Impact of NPAs on Development Financial Institutions Health: The efficiency of any Development Financial Institutions is not always reflected only by the size of its balance sheet but by the level of return on its assets. NPAs donot generate any income for DFIs but at the same time DFIs are required to make provisions for such NPAs from their current profits. Following are the deleterious effect on the return on assets in several ways: 1 They erode current profits through provisioning requirements 2 They result in reduced interest income They require high provisioning requirements affecting profits 4 They limit recycling of funds, set in asset- liability mismatches, etc. Management of NPAs Profitability and Viability of Development Financial Institutions are directly affected by quality and performance of advances. The basic element of Sound NPA Management System is quick identification of Non-performing advances, their containment at minimum levels and ensuring that their impingement on the financials is minimum. Excessive Reliance on Collaterals has led Institutions to long drawn litigations and hence it should not be sole criteria for sanction.
Banks should manage their exposure limit to few borrower(s) and linkage should be placed with net owned funds for developing control over high leverages of borrower level. Exchange of credit information among banks would be immense help to them to avoid possible NPAs. Management Information system and Market intelligence should be utilized to their full potential.
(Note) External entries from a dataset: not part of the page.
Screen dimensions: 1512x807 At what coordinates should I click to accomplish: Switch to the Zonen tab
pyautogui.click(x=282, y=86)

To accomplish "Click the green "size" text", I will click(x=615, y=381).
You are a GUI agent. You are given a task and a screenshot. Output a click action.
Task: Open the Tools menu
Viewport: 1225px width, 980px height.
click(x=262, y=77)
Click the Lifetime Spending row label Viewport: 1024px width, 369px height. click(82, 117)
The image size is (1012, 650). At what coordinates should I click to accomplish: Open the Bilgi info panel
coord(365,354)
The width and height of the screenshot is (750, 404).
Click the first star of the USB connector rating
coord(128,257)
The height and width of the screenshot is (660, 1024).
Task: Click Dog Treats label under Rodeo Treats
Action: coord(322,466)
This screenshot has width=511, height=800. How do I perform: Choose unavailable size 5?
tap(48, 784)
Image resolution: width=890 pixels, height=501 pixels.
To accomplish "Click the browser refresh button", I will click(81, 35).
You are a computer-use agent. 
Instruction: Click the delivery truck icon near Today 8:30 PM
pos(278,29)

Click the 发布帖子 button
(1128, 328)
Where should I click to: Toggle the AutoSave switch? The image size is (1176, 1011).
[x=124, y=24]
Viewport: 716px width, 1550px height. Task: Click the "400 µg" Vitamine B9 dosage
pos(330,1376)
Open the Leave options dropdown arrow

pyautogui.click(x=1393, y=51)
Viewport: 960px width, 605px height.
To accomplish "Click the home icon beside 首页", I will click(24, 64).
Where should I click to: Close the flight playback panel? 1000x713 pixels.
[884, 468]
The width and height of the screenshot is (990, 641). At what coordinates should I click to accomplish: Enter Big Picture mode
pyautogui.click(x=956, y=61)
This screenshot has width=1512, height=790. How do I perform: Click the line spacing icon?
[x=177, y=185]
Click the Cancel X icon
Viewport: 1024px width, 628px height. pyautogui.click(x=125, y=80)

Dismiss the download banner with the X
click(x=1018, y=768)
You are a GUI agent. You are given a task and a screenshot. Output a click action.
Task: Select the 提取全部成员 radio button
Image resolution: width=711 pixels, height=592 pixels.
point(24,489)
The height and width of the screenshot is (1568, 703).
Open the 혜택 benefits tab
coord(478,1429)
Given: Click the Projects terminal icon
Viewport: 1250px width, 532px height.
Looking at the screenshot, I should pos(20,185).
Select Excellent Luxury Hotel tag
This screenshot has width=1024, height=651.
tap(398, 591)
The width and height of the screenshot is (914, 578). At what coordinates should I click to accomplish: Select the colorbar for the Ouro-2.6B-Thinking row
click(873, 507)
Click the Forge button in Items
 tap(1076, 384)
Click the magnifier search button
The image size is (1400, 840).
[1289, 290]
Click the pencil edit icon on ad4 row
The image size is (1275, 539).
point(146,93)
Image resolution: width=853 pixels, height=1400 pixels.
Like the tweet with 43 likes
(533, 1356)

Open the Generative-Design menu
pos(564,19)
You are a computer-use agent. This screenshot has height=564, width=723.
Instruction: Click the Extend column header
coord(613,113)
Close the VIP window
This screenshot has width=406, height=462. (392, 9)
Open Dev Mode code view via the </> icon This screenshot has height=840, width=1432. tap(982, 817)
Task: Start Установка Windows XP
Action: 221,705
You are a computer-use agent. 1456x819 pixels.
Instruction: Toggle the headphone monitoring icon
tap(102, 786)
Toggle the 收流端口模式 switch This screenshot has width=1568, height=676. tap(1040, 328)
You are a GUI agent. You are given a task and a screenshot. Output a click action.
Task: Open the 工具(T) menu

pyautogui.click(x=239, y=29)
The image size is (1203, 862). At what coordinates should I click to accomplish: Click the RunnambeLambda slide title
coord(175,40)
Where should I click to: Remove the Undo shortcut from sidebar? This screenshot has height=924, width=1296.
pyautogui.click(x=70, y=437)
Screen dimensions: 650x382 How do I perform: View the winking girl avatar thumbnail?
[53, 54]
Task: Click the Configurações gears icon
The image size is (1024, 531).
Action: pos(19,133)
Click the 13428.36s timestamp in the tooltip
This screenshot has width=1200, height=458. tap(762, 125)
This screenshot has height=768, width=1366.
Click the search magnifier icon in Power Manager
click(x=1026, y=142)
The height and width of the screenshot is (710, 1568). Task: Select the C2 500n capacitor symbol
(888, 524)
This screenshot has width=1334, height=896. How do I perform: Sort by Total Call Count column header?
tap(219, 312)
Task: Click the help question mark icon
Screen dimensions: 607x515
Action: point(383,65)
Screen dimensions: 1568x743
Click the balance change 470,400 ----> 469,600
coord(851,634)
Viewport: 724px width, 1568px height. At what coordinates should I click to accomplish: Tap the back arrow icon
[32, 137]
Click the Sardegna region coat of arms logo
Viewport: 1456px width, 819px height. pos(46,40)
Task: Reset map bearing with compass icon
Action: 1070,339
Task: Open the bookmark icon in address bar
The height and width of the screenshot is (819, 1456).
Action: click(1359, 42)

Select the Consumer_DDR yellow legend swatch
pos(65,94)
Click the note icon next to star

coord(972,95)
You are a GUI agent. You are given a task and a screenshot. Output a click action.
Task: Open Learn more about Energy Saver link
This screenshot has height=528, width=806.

The Primary causes for turning the Accounts into NPA: Diversion of funds, mostly for the expansion/ diversification of business or for promoting associate concern.
Factors internal to business like product/ marketing failure, inefficient management, inappropriate technology, labour unrest Changes in the Macro-environment like recession in the economy, infrastructural bottlenecks etc. Inadequate control/ supervision, leading to time/cost over-runs during project implementation. Changes in Government policies eg. Import duties. Deficiencies like delay in the release of limits/ funds by banks/FIs Wilful defaults, siphoning of funds, frauds, misappropriation, promoters/management’s disputes, etc. Secondary Causes are as follows: Selection of the project.
Implementation of the project- time over-run, cost over-run, under-financing technology involved Intention of the borrower. Industrial/ Economic trend. Absence of the up gradation of the unit/ ploughing back of the profit. Securitisation Ordinance and McKinsey’s Report: Government asked McKinsey to submit a report on the funds needed to revive IFCI and suggest a course of action to get the company back into profit Zone. The recommendations are as follows: It suggested that IFCI should be divided into two companies: one with good assets and the other with bad assets.
The company with the good assets would focus on the financing mid-size companies and IPO management, syndication, project finance, receivable financing, mergers and acquisition and other fee-based activities. The asset reconstruction company ( set up with a capital of Rs 200 mn. ) will take care of the bad assets. It also suggested the transfer of bad loans worth Rs. 4000 crore to its new asset reconstruction company. Further it also suggested a capital infusion of up to Rs. 88 bn by the government and stakeholders for its revival.
How it matters with Securitisation Ordinance: The Securitisation and Reconstruction of Financial Assets and enforcement of Security Interest Ordinance, 2002 is brought up with the primary objective to speed up the process of Managing NPAs and developing securitisation market. This ordnance gives the reconstruction company the right to acquire by issuing debentures or bonds or any other security in the nature of the debenture. They can also acquire assets by entering into an agreement, with such banks or financial institutions.